The HotSpot virtual machine (since Java version 1.3) contains two conventional JIT-compilers:

The client compiler, also called C1 produces Native Level 1,2,3

  • C1 is designed to run faster and produce less optimized code,
  • is a better fit for desktop applications, since its faster

the server compiler, called opto or C2 produces Native Level 4

  • C2 takes a little more time to run but produces a better-optimized code.
  • C2 has been extremely optimized and produces code that can compete with C++
  • is better for long-running server applications that can spend more time on the JIT compilation

Tiered Compilation

The default strategy used by the HotSpot is called tiered compilation.

Tiered Compilation is a strategy used by the HotSpot JVM (Java Virtual Machine) for optimizing Java bytecode into native machine code.

Interpreted Mode: When a Java program starts its execution, the bytecode generated by the javac compiler is initially interpreted by the JVM. This interpretation is slower compared to executing native machine code directly.

Method Profiling: The JVM keeps track of methods that are frequently called during execution.

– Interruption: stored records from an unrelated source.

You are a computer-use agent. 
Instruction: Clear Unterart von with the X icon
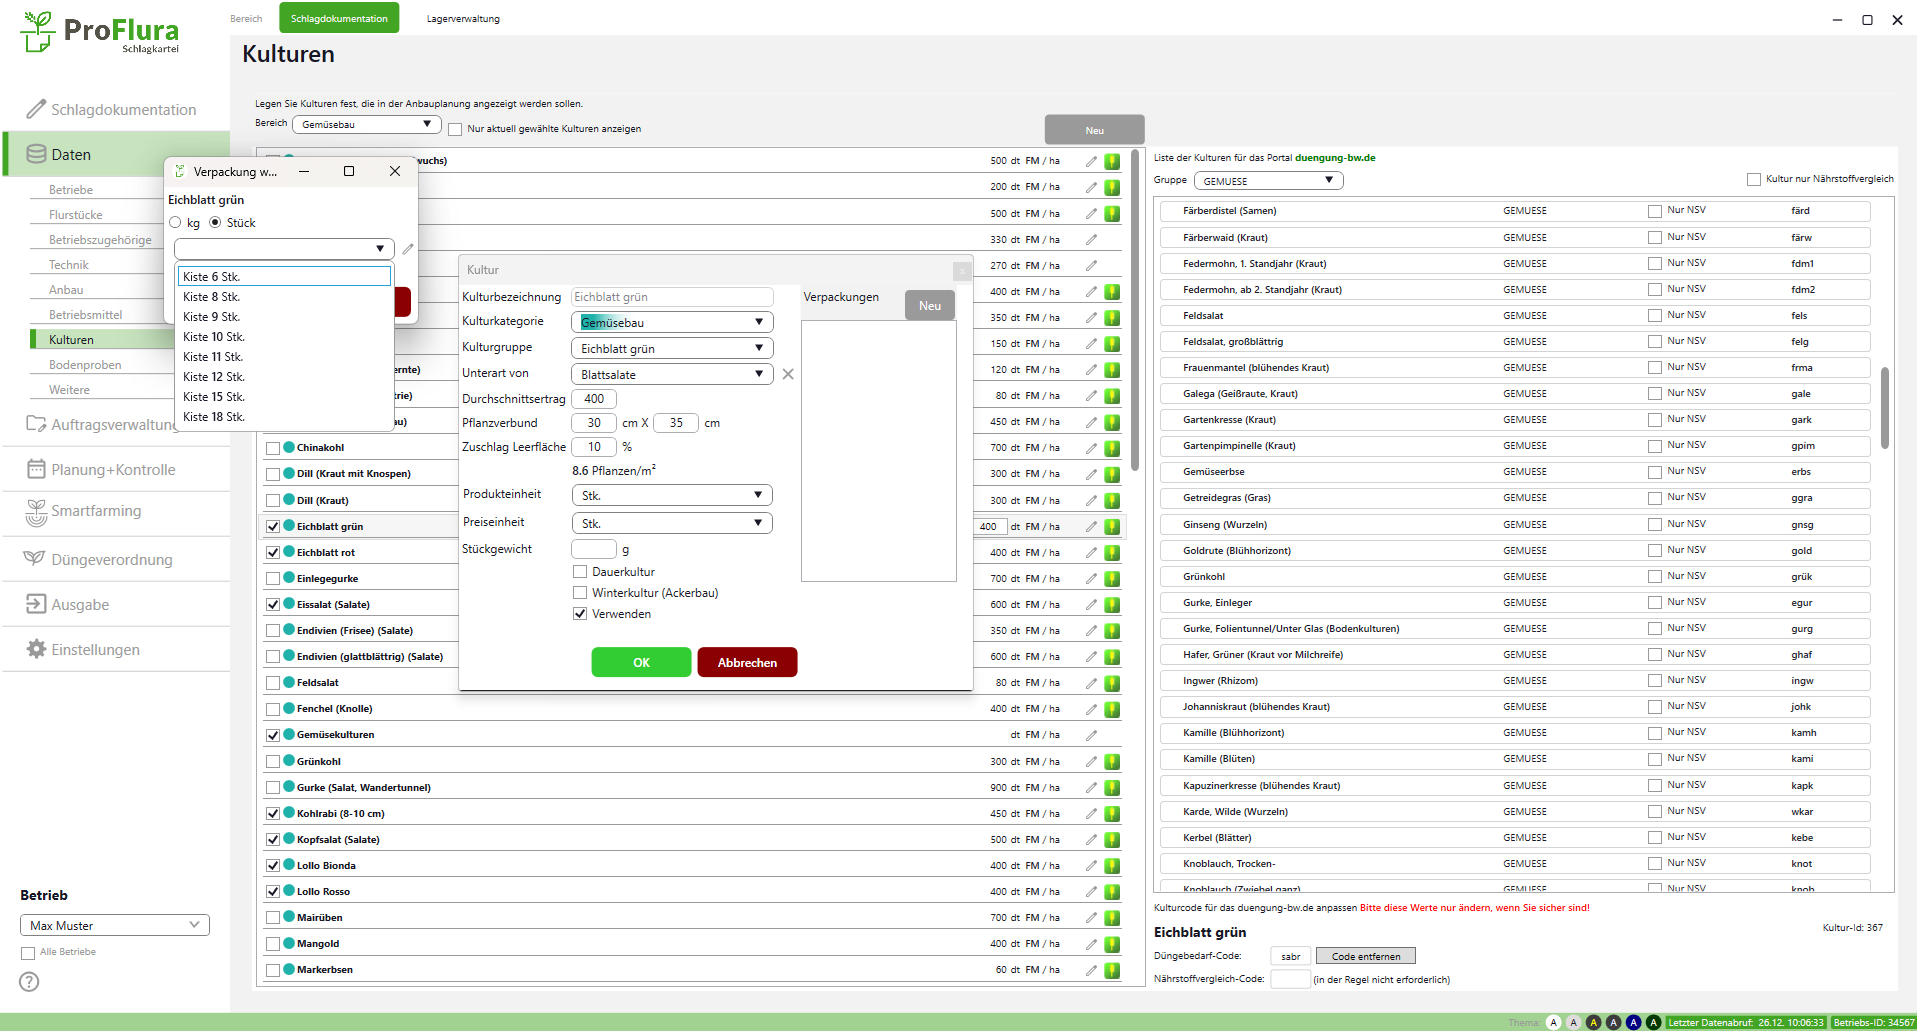(x=788, y=374)
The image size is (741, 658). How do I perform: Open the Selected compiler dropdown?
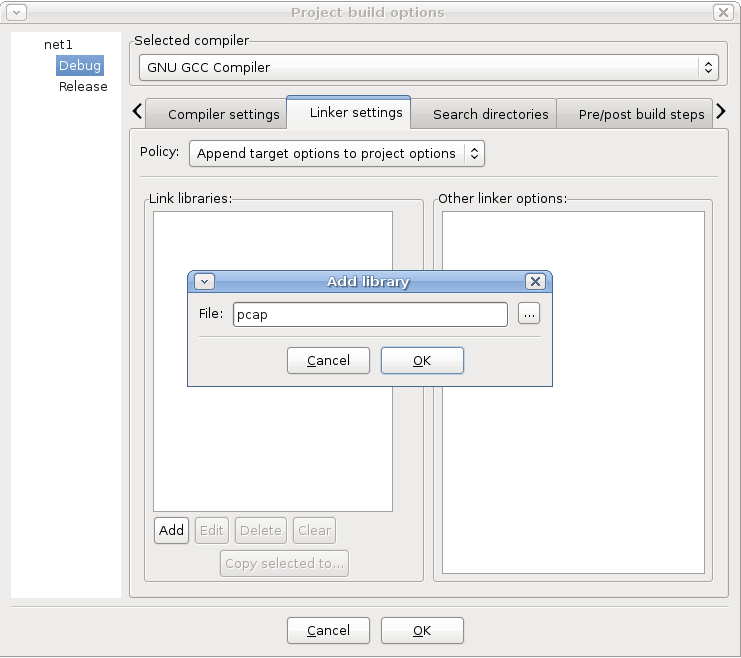pos(429,68)
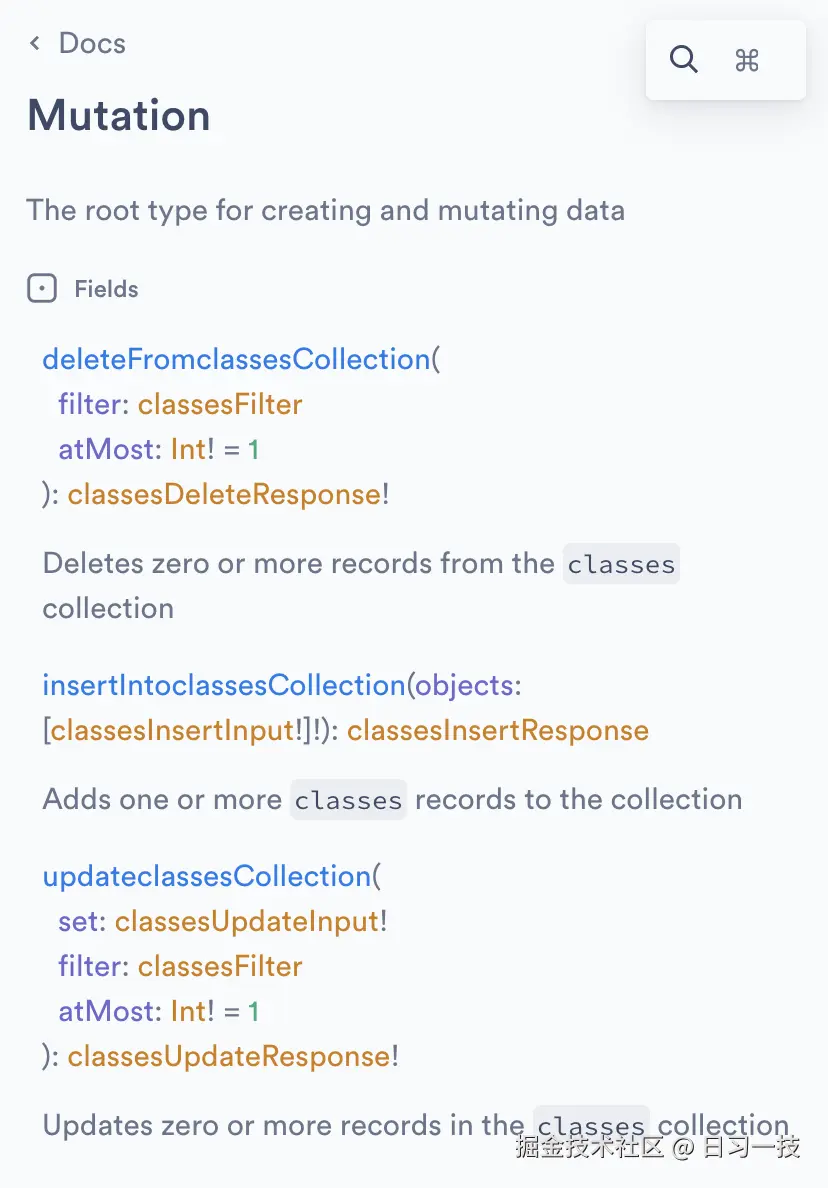The height and width of the screenshot is (1188, 828).
Task: Open the deleteFromclassesCollection field
Action: pos(236,359)
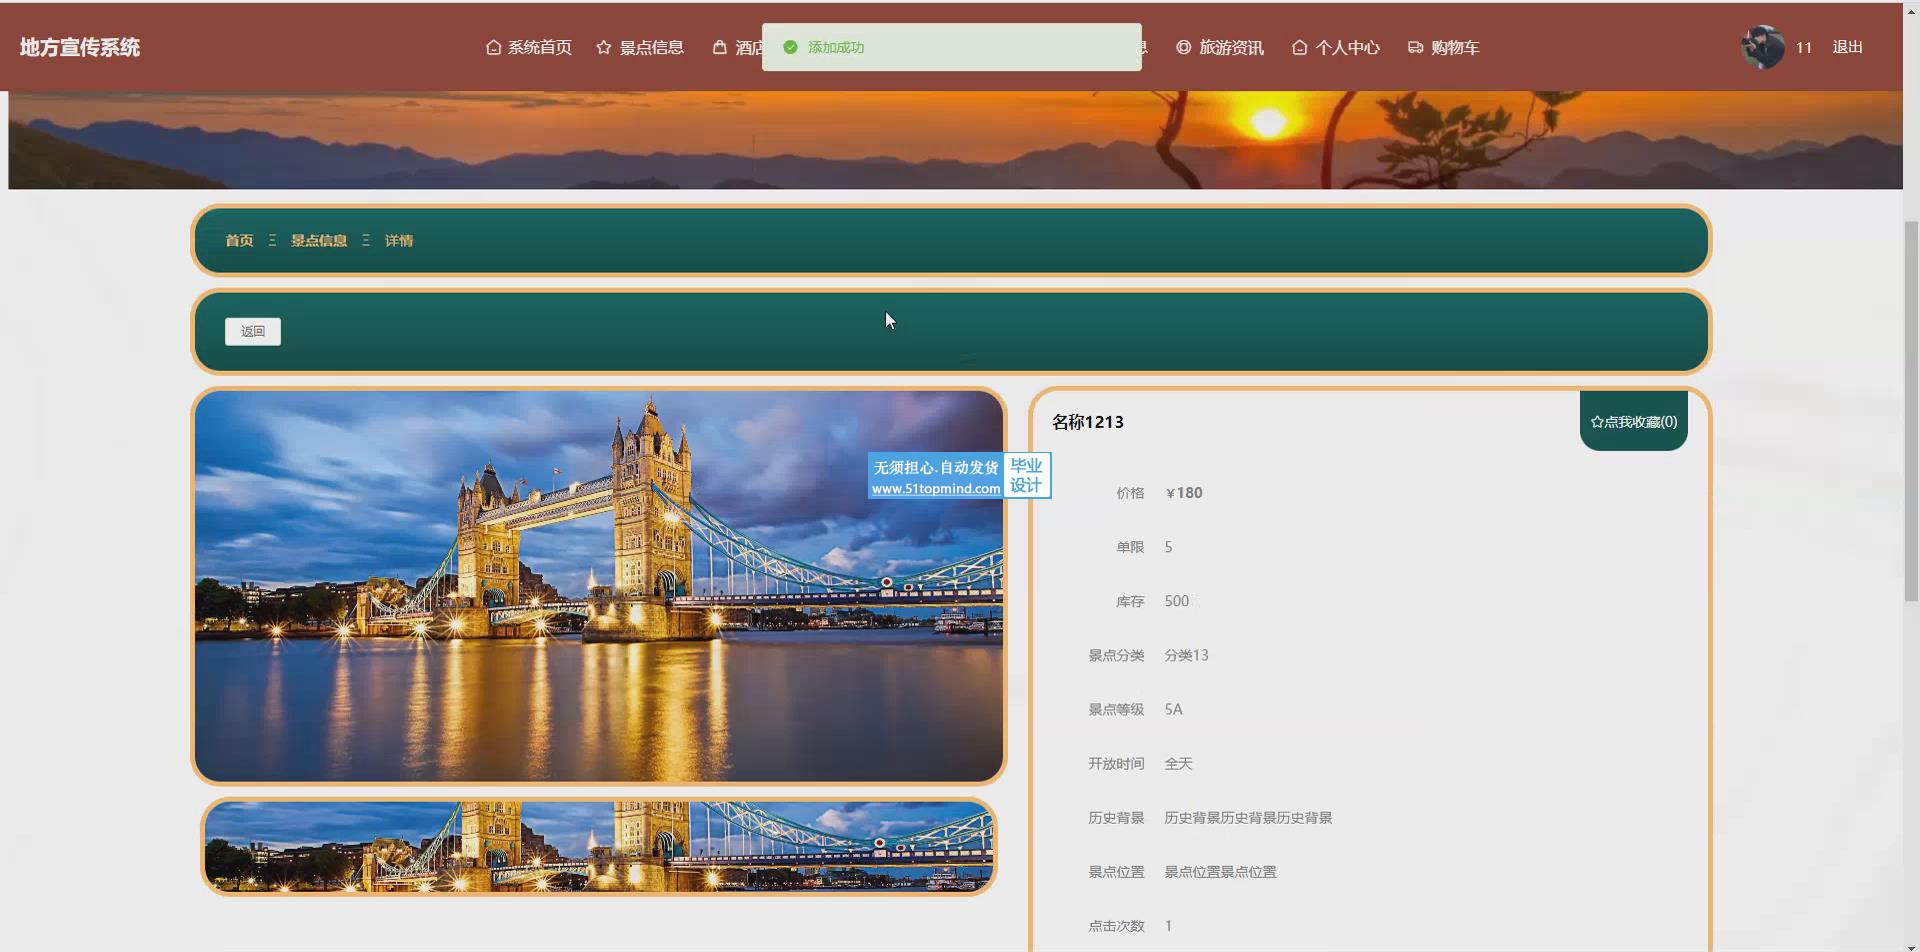This screenshot has width=1920, height=952.
Task: Select the Tower Bridge thumbnail strip
Action: pyautogui.click(x=599, y=846)
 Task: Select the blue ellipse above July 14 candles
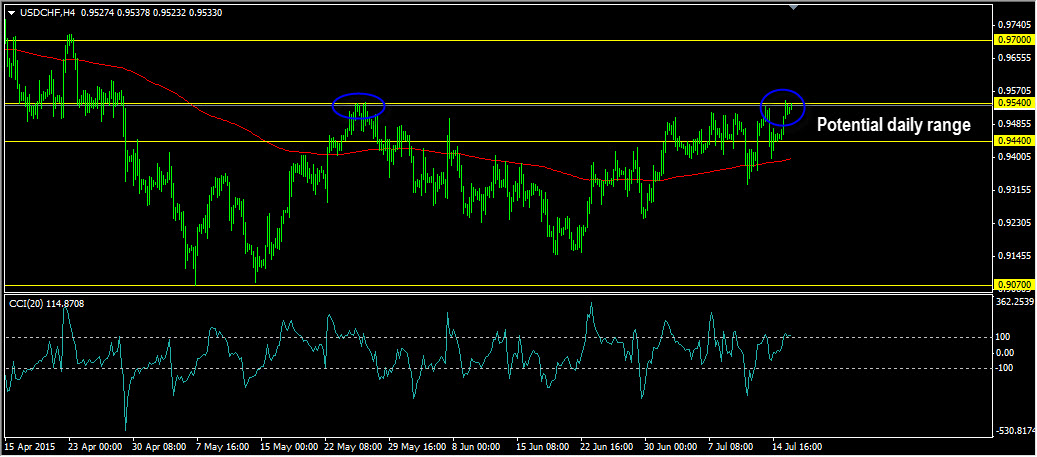(x=782, y=107)
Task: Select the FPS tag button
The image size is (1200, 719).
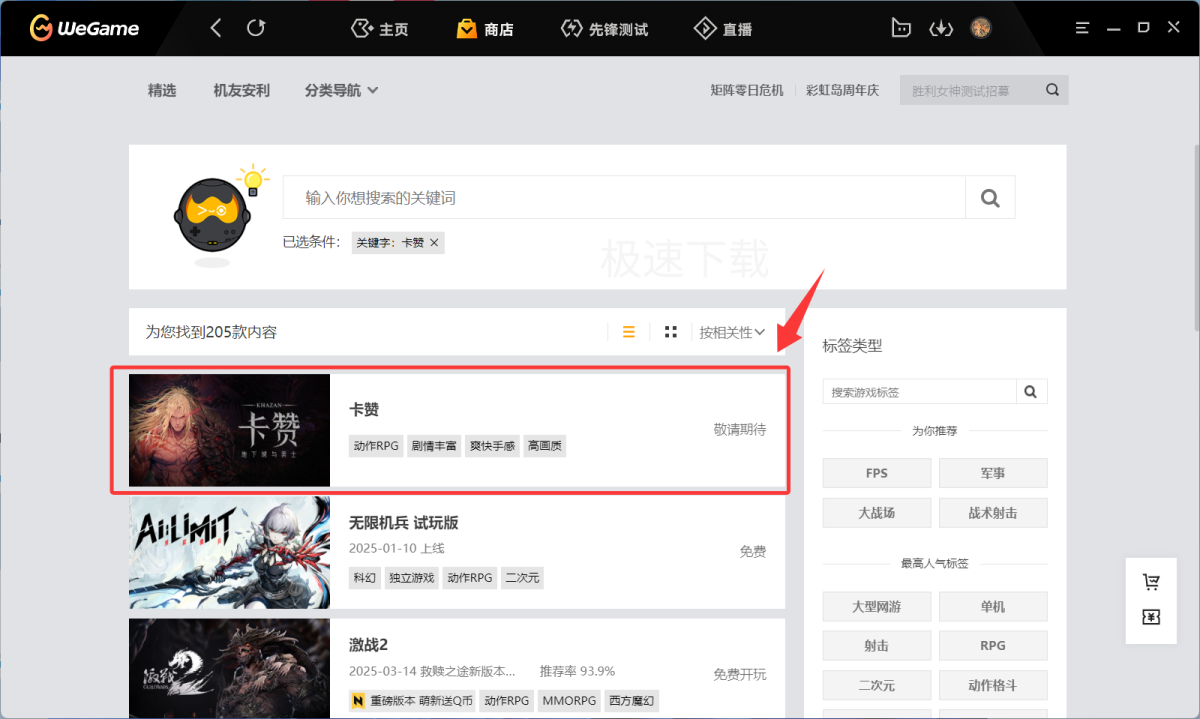Action: pyautogui.click(x=877, y=473)
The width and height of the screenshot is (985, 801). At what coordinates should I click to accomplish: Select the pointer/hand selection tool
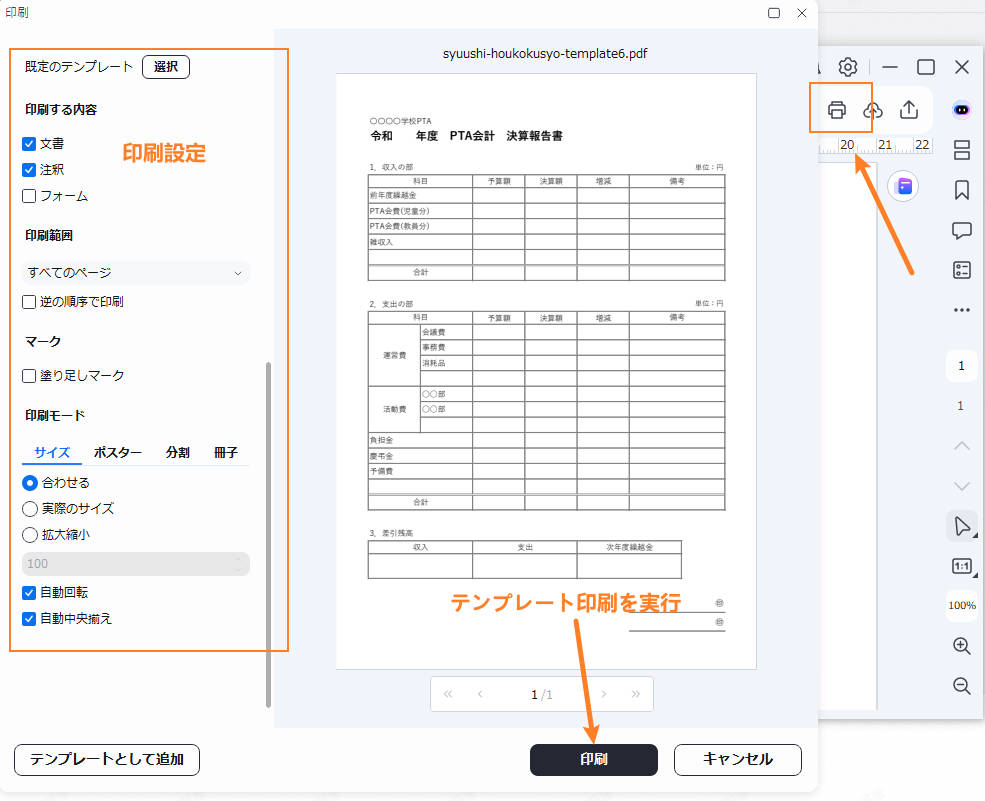(x=960, y=526)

These methods are candidates for compilation because compiling them into native code can significantly improve performance.

C1 Compilation: The JVM uses the C1 compiler (also known as the client compiler) to compile frequently called methods. The C1 compiler is designed for quick compilation but produces less optimized code compared to the C2 compiler.

Method Profiling Continued: Even after compiling methods with the C1 compiler, the JVM continues to monitor method invocations. If certain methods continue to be heavily used, the JVM may decide to recompile them using the C2 compiler.

C2 Compilation: The C2 compiler (also known as the server compiler) is a more advanced compiler that produces highly optimized native code. It takes more time to compile compared to the C1 compiler but produces faster code.

Optimization Levels: Both C1 and C2 compilers have multiple optimization levels. The JVM may choose different optimization levels based on the frequency and importance of the methods being compiled.

Control Options

-client: This option instructs the JVM to use the client compiler (C1) as the default compiler. Prevent’s C2 compiler to kick in if needed. It’s typically used for client-side applications where startup time is critical, and the highest level of optimization is not necessary.

-server: This option instructs the JVM to use the server compiler (C2) as the default compiler. It’s suitable for server-side applications where maximum performance is desired, and startup time is less critical.

-d64: This option specifies that the JVM should run in 64-bit mode, utilizing the larger address space available on 64-bit architectures.

-XX:-TieredCompilation: This option disables tiered compilation, meaning that only the C2 compiler will be used. This can be useful for debugging or performance analysis purposes, where you want to focus exclusively on the behavior of the C2 compiler.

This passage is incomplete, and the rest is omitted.